Not great. El Niño, and the opposite La Niña, are considered short-term variations in the climate, but overall things are getting warmer and drier across much of the West due to climate change. That means generally less rain and snow, part of a process called aridification.
"If we look at trends in peak snowpack, you generally see it's down anywhere 10-15%," Goble said. "While we know there are huge variations from year to year, that's a trend we expect continue in the long run."
Simultaneously, warmer air temperatures means the ground dries out quicker and can absorb more melting snow. Goble said studies have shown that for about every 2 degrees F the average temperature rises, there's a corresponding 3%-9% decrease in water runoff, even if the amount of precipitation remains the same.
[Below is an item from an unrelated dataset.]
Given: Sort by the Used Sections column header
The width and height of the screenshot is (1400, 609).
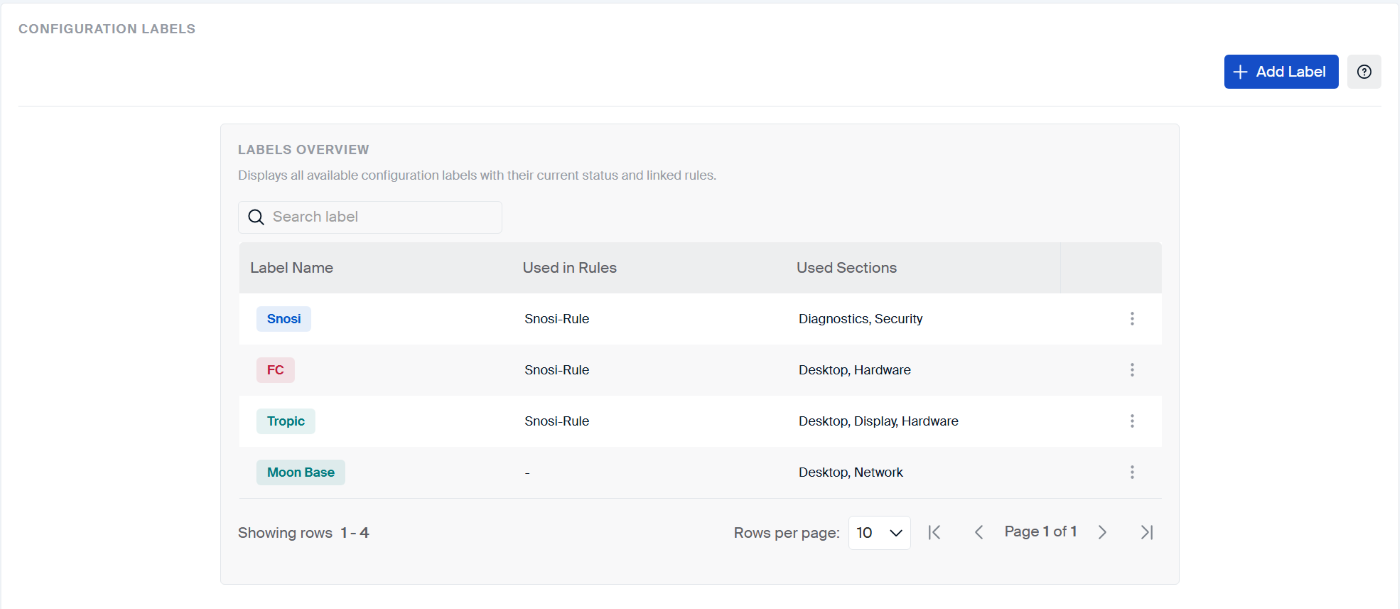Looking at the screenshot, I should pos(846,268).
What is the Biden administration doing to prepare for future shortages?
While the spring 2023 deal announced by Biden officials helps in the short term, water users across the West all understand that there's just not enough water from the Colorado River to go around. The problem is that no one wants to reduce their water use without being compensated ‒ and any reductions will inevitably force major changes in farming and new suburban development, particularly in California and Arizona, but also in Utah, which has been one of the fastest-growing states for a decade.
That deal expires in 2026, and Biden officials are working on a longer-term plan they hope offer as a proposed solution by the end of 2024. Advocates say those solutions will likely require a combination of conservation, changes to farming and new water-efficiency programs for tens of millions of Americans.